■ Problem statement: The answer should be a faithful retyping of the records that follow, pictures excluded.
(Records to use Opens)
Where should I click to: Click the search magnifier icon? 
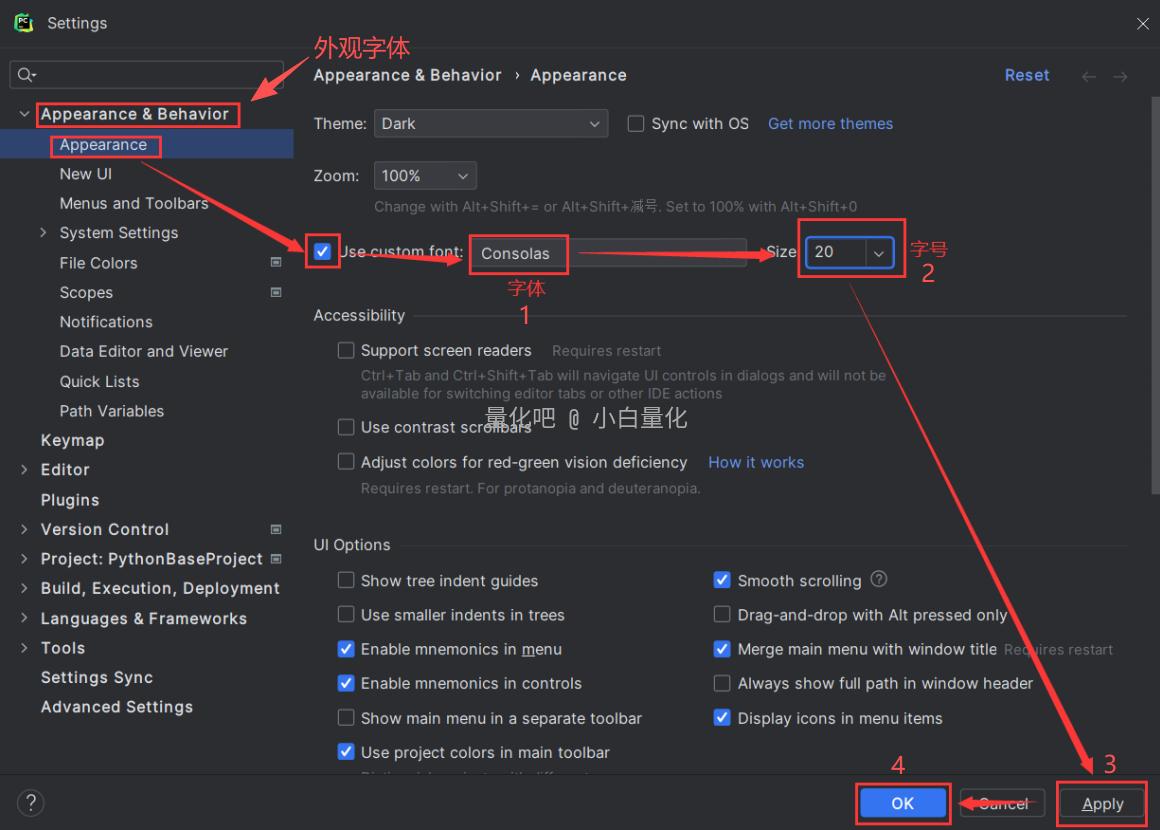pyautogui.click(x=26, y=75)
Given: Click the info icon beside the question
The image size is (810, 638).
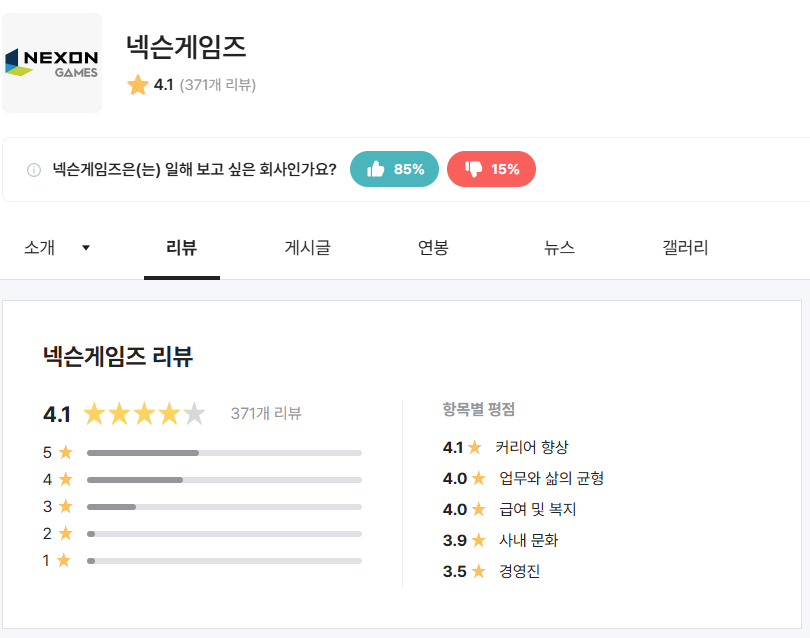Looking at the screenshot, I should tap(34, 170).
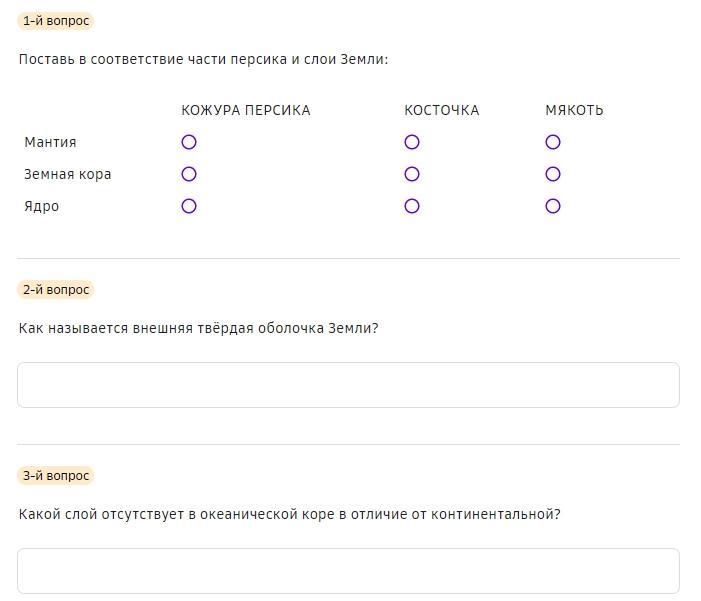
(Records to use Closes)
■ Your solution:
Where should I click to: Click the search magnifier icon? 
pyautogui.click(x=26, y=75)
Given: Click the info icon beside the question
The image size is (810, 638).
Looking at the screenshot, I should tap(34, 170).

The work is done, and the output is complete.